Exercise emerges as key regulator of lipid droplets across health conditions

A comprehensive narrative review published in Translational Exercise Biomedicine, (ISSN: 2942-6812), an official partner journal of International Federation of Sports Medicine (FIMS), sheds new light on the critical role of lipid droplets in human health and disease, and how exercise serves as a powerful modulator of their dynamics. The article, entitled “The impact of exercise on the role of lipid droplets in maintaining health: a narrative review” synthesizes current evidence on how these once-underestimated organelles contribute to various pathologies and how physical activity can counteract their detrimental effects.

Lipid droplets, long considered inert fat storage units, are now recognized as dynamic, multifunctional organelles involved in cellular signaling, immune response, and energy metabolism. This narrative review, led by Liangming Li’s team from Guangzhou Sport University and Guohua Zheng from Shanghai University of Sport, details how excessive or misplaced accumulation of lipid droplets is linked to a range of conditions, including metabolic dysfunction-associated fatty liver disease, viral infections, such as Hepatitis C, pancreatic cancer, kidney disease, and neurodegenerative disorders such as Alzheimer's and Parkinson's disease, etc. To compile this state-of-the-art narrative, the authors conducted an extensive literature search across PubMed, Google Scholar, and Web of Science, screening over 200,000 records published from 1894 to January 2025. The final analysis incorporated 152 articles, comprising 106 empirical studies and 46 reviews, selected through a rigorous, multi-stage process by independent investigators to minimize bias. Dr. Chunlu Fang from Guangzhou Sport University, the first author, remarked: “Our review underscores that lipid droplets are not just passive storage units, they are active signaling hubs. Understanding how exercise regulates them opens new avenues for preventing and treating metabolic and inflammatory diseases.”

A key focus of the article is the tissue-specific nature of lipid droplets. Their size, distribution, and function vary significantly across organs from large droplets in adipose tissue to smaller, rapidly turning over droplets in the heart and skeletal muscle. This heterogeneity underlies their diverse roles across health and different conditions.

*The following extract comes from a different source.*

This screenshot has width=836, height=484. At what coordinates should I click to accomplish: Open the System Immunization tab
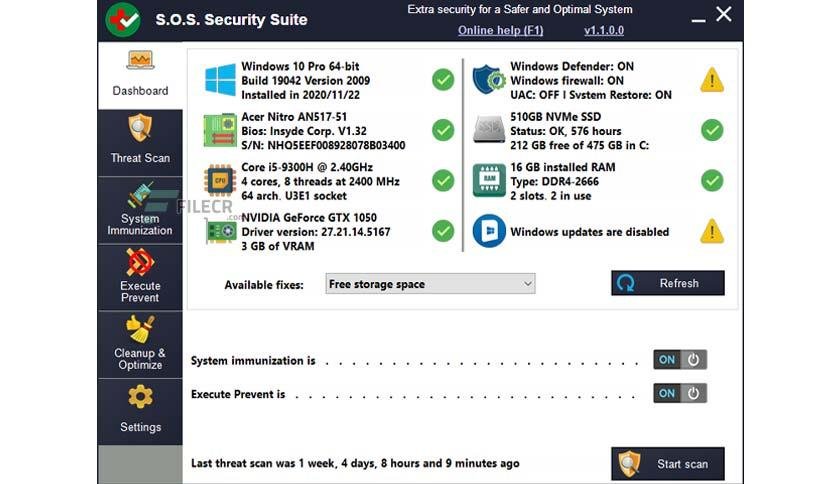coord(140,210)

The authors highlight that exercise induces beneficial effects across multiple tissues by promoting lipid droplet degradation through critical pathways like lipolysis and lipophagy. For instance, aerobic exercise was shown to activate the AMPK signaling pathway, down-regulate the lipid droplet-associated protein PLIN2, and enhance lysosomal activity, thereby reducing harmful lipid accumulation in the liver. In skeletal muscle, exercise remodels lipid droplets distribution by shifting from fewer, larger droplets linked to insulin resistance to numerous smaller droplets associated with improved metabolic health, which is considered as a phenomenon known as the “athlete’s paradox”.

This narrative review also explores how exercise mitigates lipid droplet-associated risks in other organs:

In the kidney, training improves lipid metabolism and glomerular filtration rate. In the lungs, it reduces inflammation and lipid droplet-driven pathology. In the skeletal muscle, beyond the athlete's paradox, exercise training also reduces harmful lipid intermediates and inflammation, protecting against age-related sarcopenia and muscular dystrophies. In the brain, physical activity supports cognitive function and may slow neurodegeneration by influencing lipid droplet turnover. Overall, these findings underscore the potential of exercise as a non-pharmacological strategy to combat diseases driven by lipid dysregulation.

Prof. Liangming Li from Guangzhou Sport University and Prof. Guohua Zheng from Shanghai University of Sport, two corresponding authors of this article, added: “This synthesis underscores that exercise is a potent, multi-target therapy. By regulating lipid droplet dynamics across tissues, it simultaneously addresses inflammation, metabolism, and immune function, offering a holistic approach to disease prevention.”

The authors conclude that while significant progress has been made, future research should focus on establishing lipid droplets as central signaling nodes and elucidating the precise effects of different exercise modalities, such as aerobic vs. resistance exercise, on the biology of lipid droplets in various diseases. This deeper understanding is expected to refine exercise prescriptions, turning physical activity into an even more precise and powerful tool for maintaining metabolic health and combating chronic diseases on a global scale.